Повышенная частота острых разрывов межжелудочковой перегородки наблюдается у больных, подвергающихся тромболитической терапии. Неотложное хирургическое ушивание дефектов перегородки показано, когда имеются кардиогенный шок или отек леких, в то вермя как ушивание дефекта может быть отложено у гемодинамически стабильных больных. Выжили те больные с кардиогенным шоком, кто был прооперирован в течение 48 ч. Оперативная смертность зависит от срока выполнения операции - 34% в первую неделю по сравнению с 11% - через неделю от начала инфаркта миокарда, а также зависит и от различных причин: наличия кардиогенного шока - 39% у больных с шоком по сравнению с 8% без него, локализации инфаркта - 32% при переднем и 12% при задне-нижнем инфаркте миокарда, возраста больных - 25% у лиц старше 65 лет и 17% - моложе 65 лет. Наряду с ушиванием дефекта межжжелудочковой перегородки показано проведение одновременного аортокоронарного шунтирования, если только оно выполнимо, т.к. восстановление коронарного кровотока улучшает прогноз после госпитального этапа течения заболевания.

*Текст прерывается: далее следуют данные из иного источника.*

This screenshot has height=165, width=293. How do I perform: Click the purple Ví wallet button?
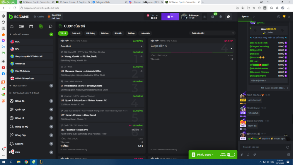pyautogui.click(x=170, y=17)
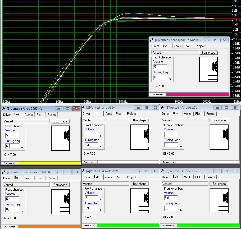Image resolution: width=241 pixels, height=229 pixels.
Task: Click the wrench icon of window [6] Scanspeak
Action: (152, 40)
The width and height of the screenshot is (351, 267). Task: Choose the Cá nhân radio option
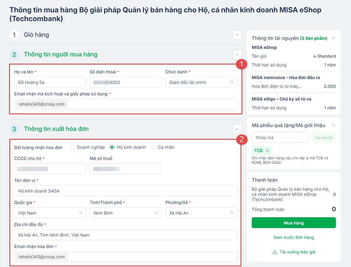click(x=153, y=147)
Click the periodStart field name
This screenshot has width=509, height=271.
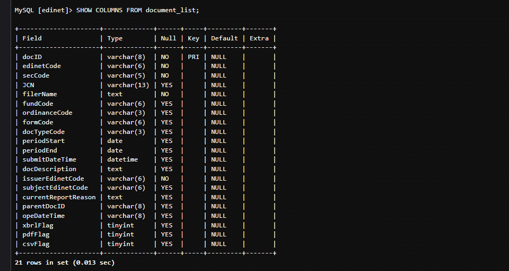(x=43, y=141)
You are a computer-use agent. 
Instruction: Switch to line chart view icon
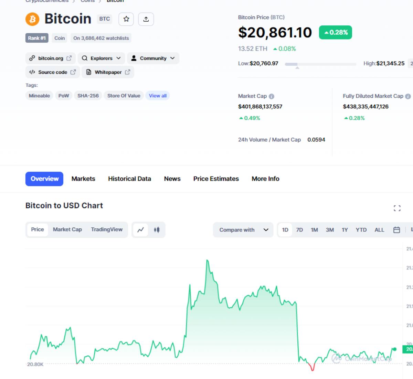pyautogui.click(x=140, y=230)
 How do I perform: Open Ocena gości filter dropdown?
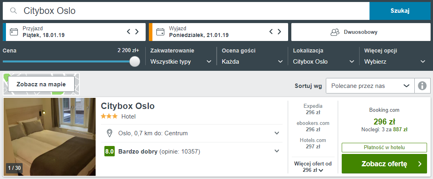point(252,62)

4.1.5.3. Разрыв свободной стенки левого желудочка

При разрыве свободной (наружной) стенки левого желудочка наблюдается развитие тампонады сердца. Поэтому единственным радикальным методом лечения является ушивание места разрыва. Хирургическое вмешательство включает восстановление целостности стенки желудочка с использованием прямого ушивания или наложения заплаты на место перфорации с одновременным выполнением аорто-коронарного шунтирования. Кроме того, описано использование цианоакрилатного клея (cyanoacrylate) для удержания пластины или заплаты вокруг некротизированного миокарда.

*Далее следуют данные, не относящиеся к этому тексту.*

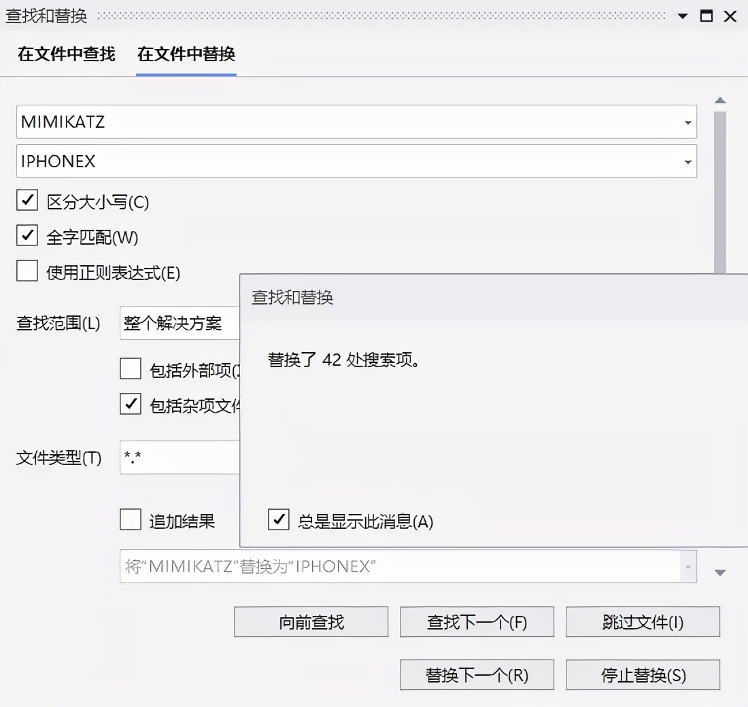Viewport: 748px width, 707px height.
Task: Select the 在文件中替换 tab
Action: tap(186, 54)
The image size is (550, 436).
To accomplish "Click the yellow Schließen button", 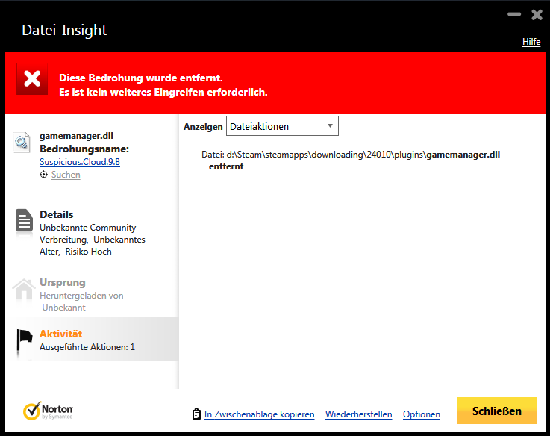I will pos(497,411).
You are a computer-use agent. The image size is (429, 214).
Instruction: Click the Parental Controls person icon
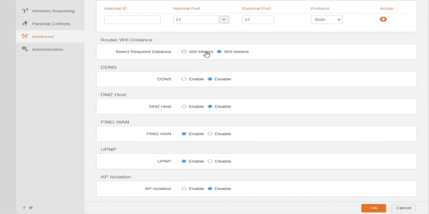[24, 23]
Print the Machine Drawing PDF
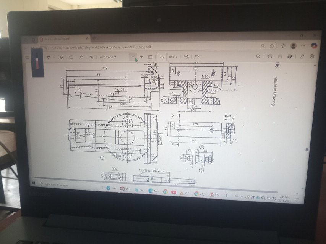Viewport: 326px width, 244px height. (x=271, y=56)
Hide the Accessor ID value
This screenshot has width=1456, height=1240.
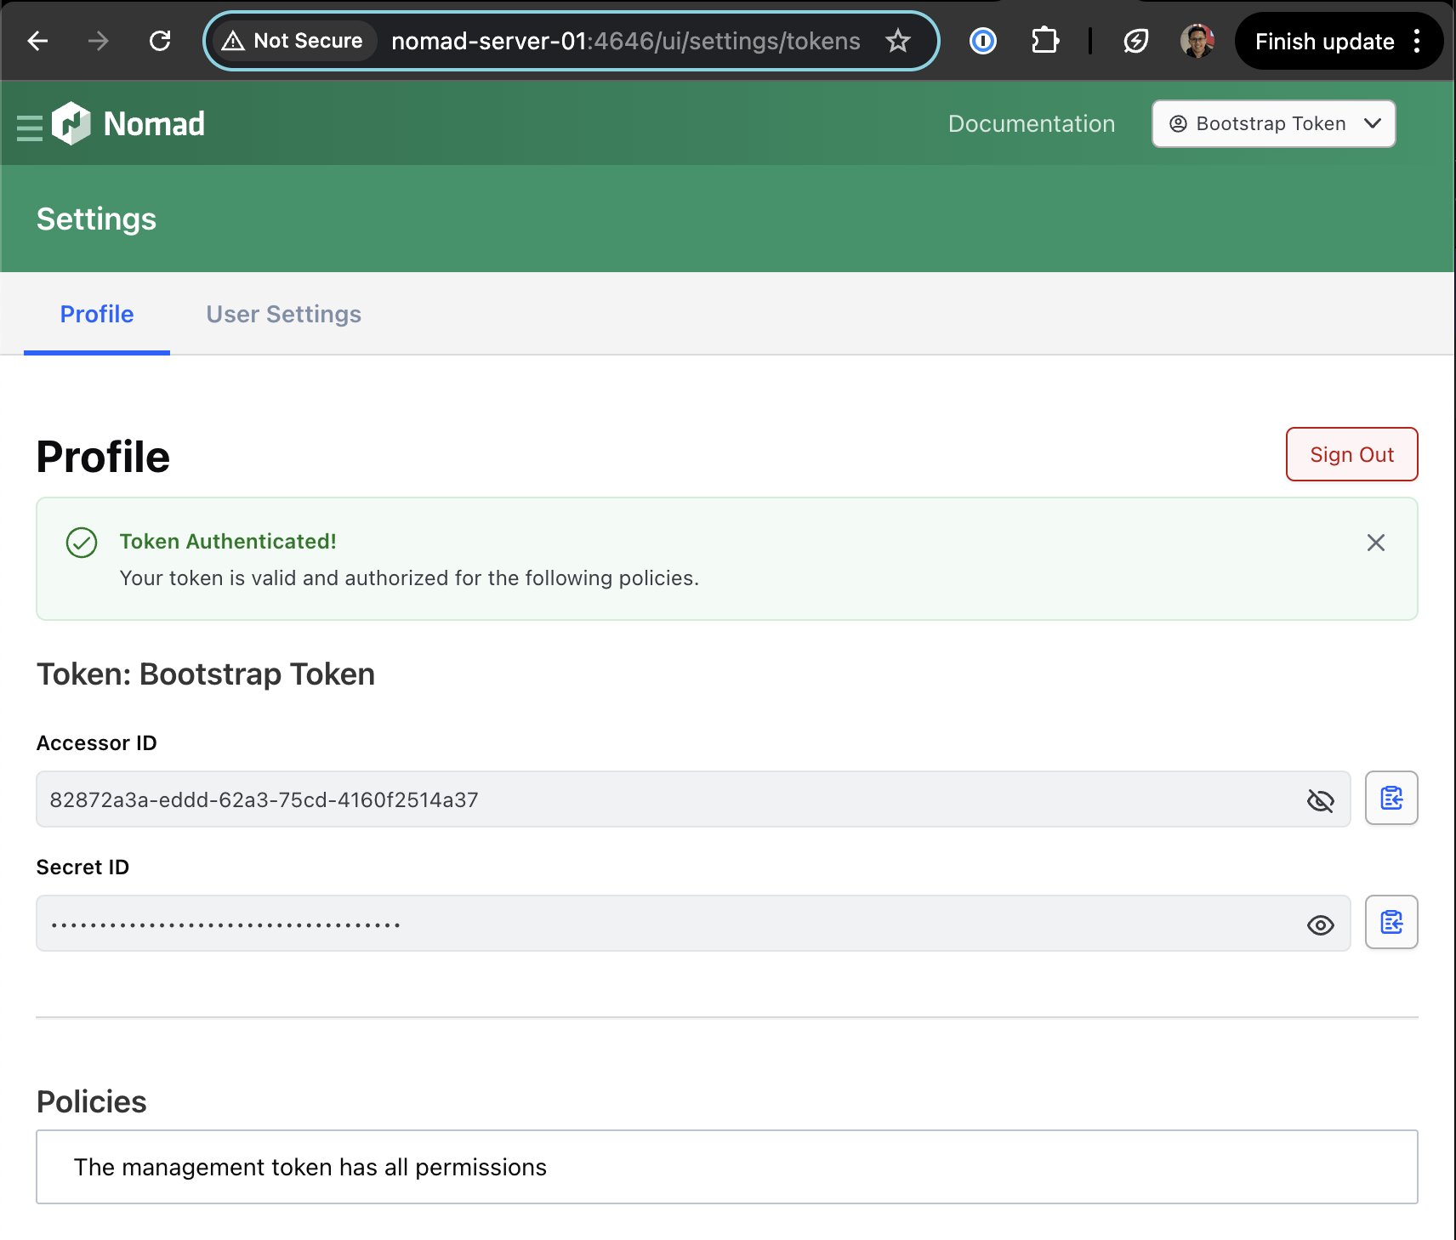coord(1320,800)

4.1.6. Аневризма левого желудочка

Аневризма левого желудочка встречается, по данным разных авторов, от 3% до 25% случаев (Ганелина И.Е., 1977, Малая Л.Т., 1981, Чазов Е.И., 1992, Rayn B., 1996) и проявляется следующими симптомами:

· расширение границы сердца влево;

· наличие патологической прекардиальной или верхушечной пульсации, которую нельзя закрыть «4 пальцами»;

· верхушечный толчок не совпадает с движением грудной стенки в области аневризмы («симптом коромысла»);

· грубый систолический шум в области пульсации;

· ослабление I тона на верхушке;

· акцент II тона над легочной артерией.

Частая находка при аневризме левого желудочка – протодиастолический ритм галопа. Иногда над областью аневризмы выслушивается своеобразный резкий шум высокого тембра («шум писка»), впервые описанный Казем-Беком, возникающий в результате завихрения крови (турбулентного кровотока) в аневризматическом мешке. На электрокардиограмме отмечается «застывшая» кривая – патологический зубец QS с одновременным подъемом сегмента S-T, причем, эти изменения сохраняются практически на всю жизнь (без хирургического лечения). При эхокардиографическом исследованиии выявляется аневризма или аневризматический мешок.

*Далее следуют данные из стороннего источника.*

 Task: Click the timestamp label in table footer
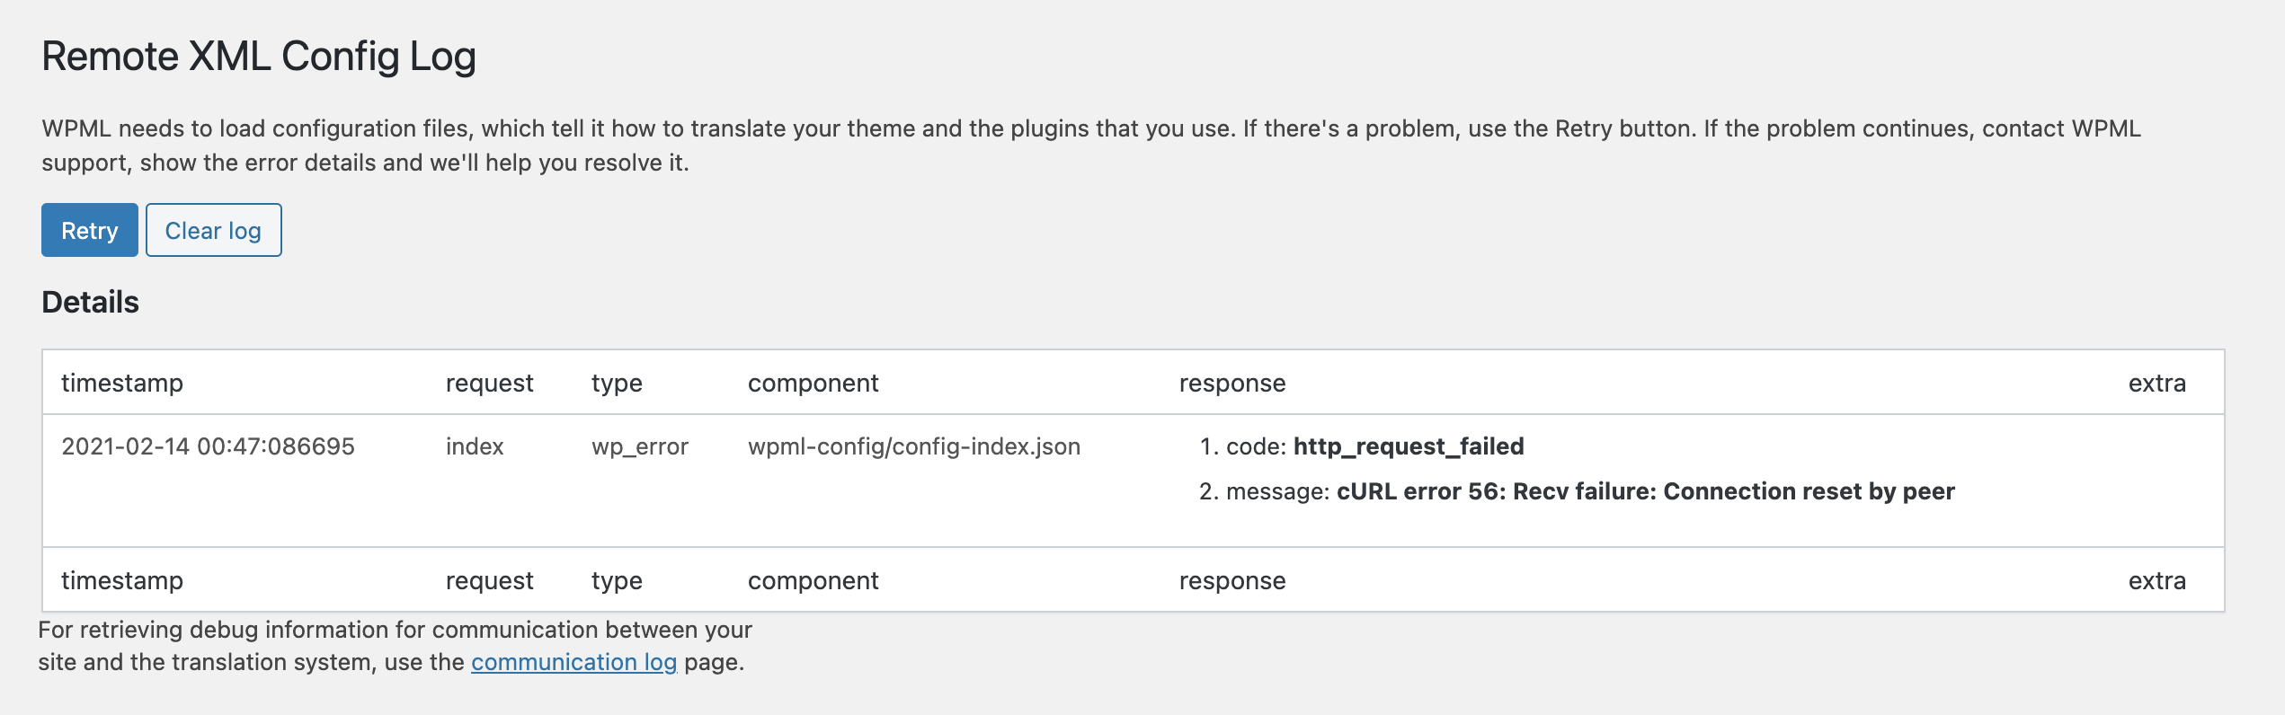pos(122,581)
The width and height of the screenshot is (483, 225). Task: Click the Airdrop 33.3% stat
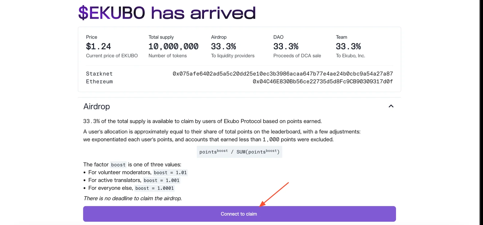(223, 46)
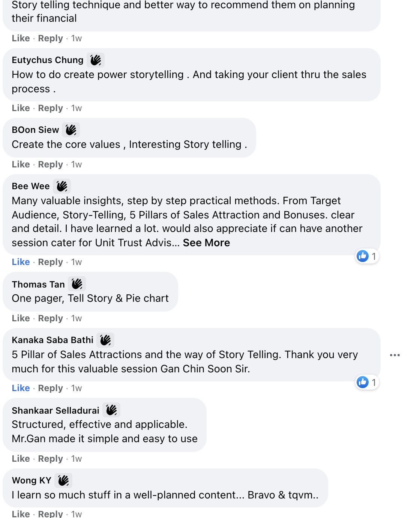Click the 1w timestamp under Thomas Tan's comment
This screenshot has width=405, height=518.
pos(77,318)
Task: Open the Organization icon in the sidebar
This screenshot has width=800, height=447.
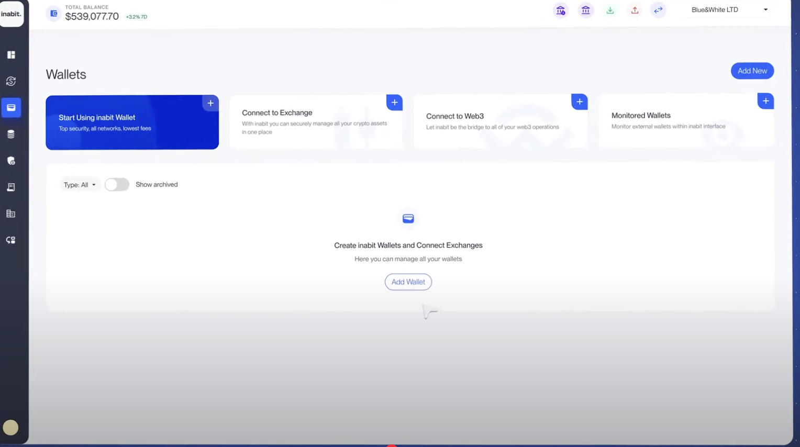Action: [x=11, y=214]
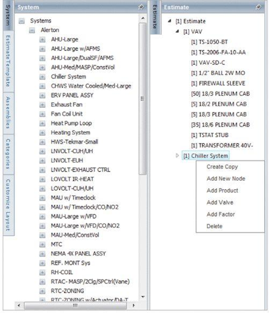The height and width of the screenshot is (313, 269).
Task: Click the System tree scroll down arrow
Action: tap(143, 297)
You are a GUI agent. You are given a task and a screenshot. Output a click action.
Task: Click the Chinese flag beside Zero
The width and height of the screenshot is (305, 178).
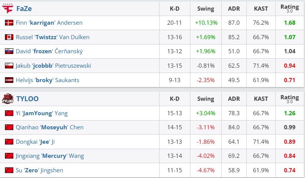9,170
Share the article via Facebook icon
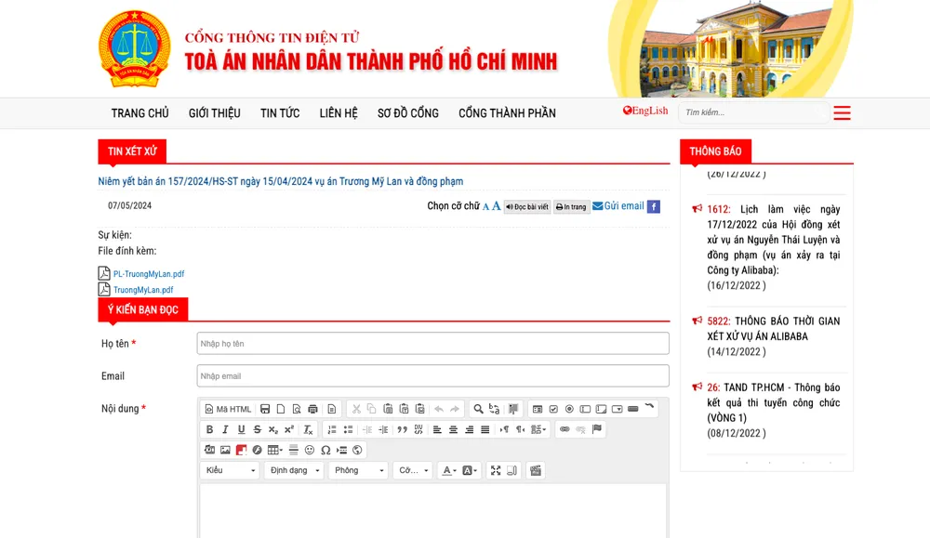Screen dimensions: 930x538 point(654,206)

Острая аневризма левого желудочка обычно сопровождается развитием рефрактерной сердечной недостаточности или системными эмболиями, несмотря на прием антикоагулянтов. Хирургическое лечение, направленное на восстановление геометрии левого желудочка, используя эндовентрикулярные заплаты, может обеспечить улучшение сократительной функции сердца с достаточно низкой смертностью (3,3-6,5%).

. Дополнительные хирургические мероприятия при разрывах и недостаточности функции левого желудочка

Устройства поддержки сократительной функции сердца включают применение протезированных желудочков, левожелудочковой турбины (Hemopump), аппарата искусственного кровообращения. Каждое из них было использовано у больных с кардиогенным шоком в остром периоде инфаркта миокарда с высоким положительным эффектом, причем, во многих случаях они играют роль моста перед реваскуляризацией или трансплантацией сердца. Выживаемость этих больных составила, в среднем, 20% для группы больных, с очень высоким риском смерти при терапевтическом лечении. Ни одно из этих хирургических вмешательств не было использовано в рандомизированных исследованиях для оценки их сравнительной эффективности. Трансплантация сердца обычно проводится больным с необратимыми острыми миокардиальными повреждениями, несовместимыми с жизнью. Исследования о трансплантации сердца немногочисленны. Например, 9 больных из 15, имели кардиогенный шок в течение 3 дней от наступления болей в грудной клетке, причем, у 6 из них шок развился в первые сутки (Rayn B., 1996). Ранняя послеоперационная смертность у этих пациентов составила 20 % (3 из 15).